__Exercise prompt__:
In the entries that follow, the lines from the line containing "The width and" up to and including the line containing "This screenshot has height=218, width=465." must be copied exactly, with pictures omitted.

__Data records__:
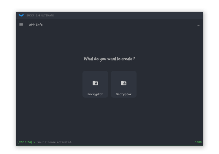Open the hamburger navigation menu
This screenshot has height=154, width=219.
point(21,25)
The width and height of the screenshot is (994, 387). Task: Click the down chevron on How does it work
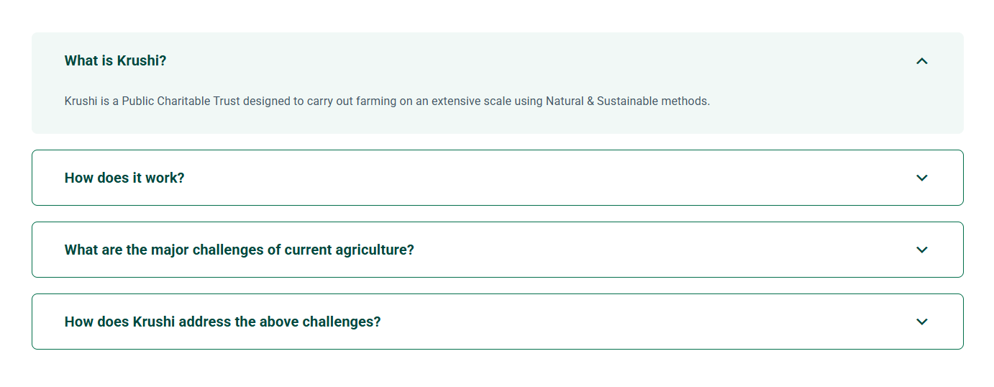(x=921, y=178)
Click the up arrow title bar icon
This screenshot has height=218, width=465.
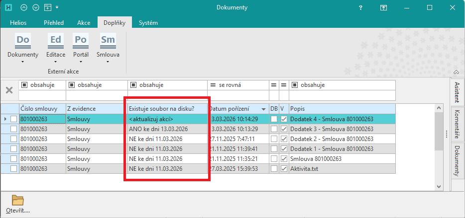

--

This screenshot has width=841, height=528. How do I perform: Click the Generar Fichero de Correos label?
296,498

__Solution for this exercise__:
The width and height of the screenshot is (994, 387). Task: Click the down chevron on How does it work
(x=921, y=178)
Click the up arrow title bar icon
This screenshot has height=218, width=465.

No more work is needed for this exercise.